OPINION TEXT STARTS HERE

Savage & Turner, Brent J. Savage, Kathryn Hughes Pinckney, Savannah, for Appellants.

Edenfield, Cox, Bruce & Classens, Gerald M. Edenfield, Vera Sharon Edenfield, Statesboro, L. Morgan Martin, for Appellee.

MILLER, Judge.

Julian A. Rigby, Terry Altman, Elton Carter, Byron Carter, David H. Lee, and Bryan Aldridge (collectively, “the Plaintiffs) are tobacco farmers who were members of and sold their tobacco to Flue–Cured Tobacco Cooperative Stabilization Corporation, now known as the United States Tobacco Cooperative, Inc. (the “Tobacco Cooperative”).1 The Plaintiffs sued the Tobacco Cooperative for breach of contract, an accounting, and other claims relating to allegations that they were wrongfully stripped of their membership in the cooperative, were entitled to an accounting of the Tobacco Cooperative's capital reserve, stock certificates, and dividends, and were denied the opportunity to sell their tobacco to marketing centers. The Plaintiffs appeal from the trial court's rulings dismissing some of their claims and granting summary judgment on their remaining claims. The Plaintiffs contend that the trial court erred in granting summary judgment to the Tobacco Cooperative on: their claim to be reinstated as members of the Tobacco Cooperative; their demand to be issued shares of the Tobacco Cooperative common stock; their claim for an accounting of the Tobacco Cooperative's capital account; their breach of contract claim concerning the Tobacco Cooperative's failure to provide them an opportunity to sell tobacco through its marketing facilities; and their claims relating to the Tobacco Cooperative's failure to pay them a pro-rata share of profits earned between the years 1967 and 1973. The Plaintiffs also contend that the trial court erred in dismissing their claim for breach of fiduciary duty and in granting summary judgment to the Tobacco Cooperative on their claim for attorney fees. For the reasons that follow, we affirm in part and reverse in part.

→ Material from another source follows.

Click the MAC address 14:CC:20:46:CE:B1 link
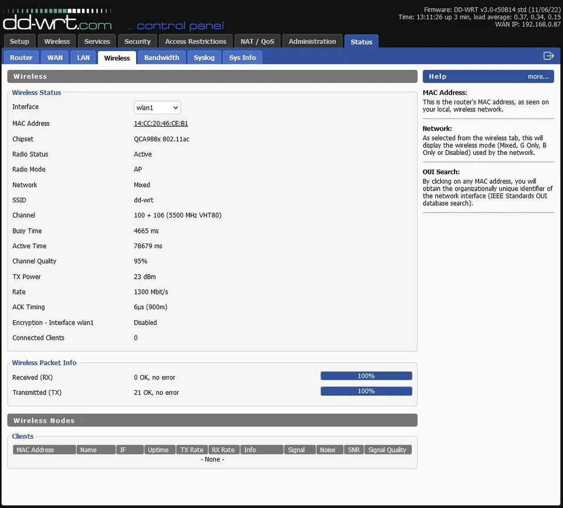The width and height of the screenshot is (563, 508). pos(161,124)
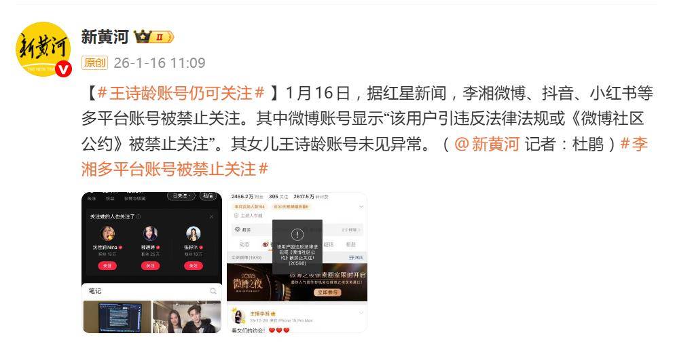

Summary judgment is proper when there is no genuine issue of material fact and the movant is entitled to judgment as a matter of law. A de novo standard of review applies to an appeal from a [grant or] denial of summary judgment, and we view the evidence, and all reasonable conclusions and inferences drawn from it, in the light most favorable to the nonmovant.

(Citations and footnote omitted.) GEICO Gen. Ins. Co. v. Wright, 299 Ga.App. 280, 281, 682 S.E.2d 369 (2009).

So viewed, the evidence shows that the Tobacco Cooperative, a non-profit agricultural cooperative association, was organized in 1946 under North Carolina law for the purpose of engaging in business activities related to the marketing, selling, and distribution of flue-cured tobacco. Article VI of the Tobacco Cooperative's Articles of Incorporation (Article VI) provides that common stock in the Tobacco Cooperative “may be purchased, owned or held by producers who shall patronize the corporation in accordance with uniform terms and conditions prescribed thereby and only such persons shall be regarded as eligible members of the corporation.” Article VI also provides that no dividends shall be paid upon the common stock.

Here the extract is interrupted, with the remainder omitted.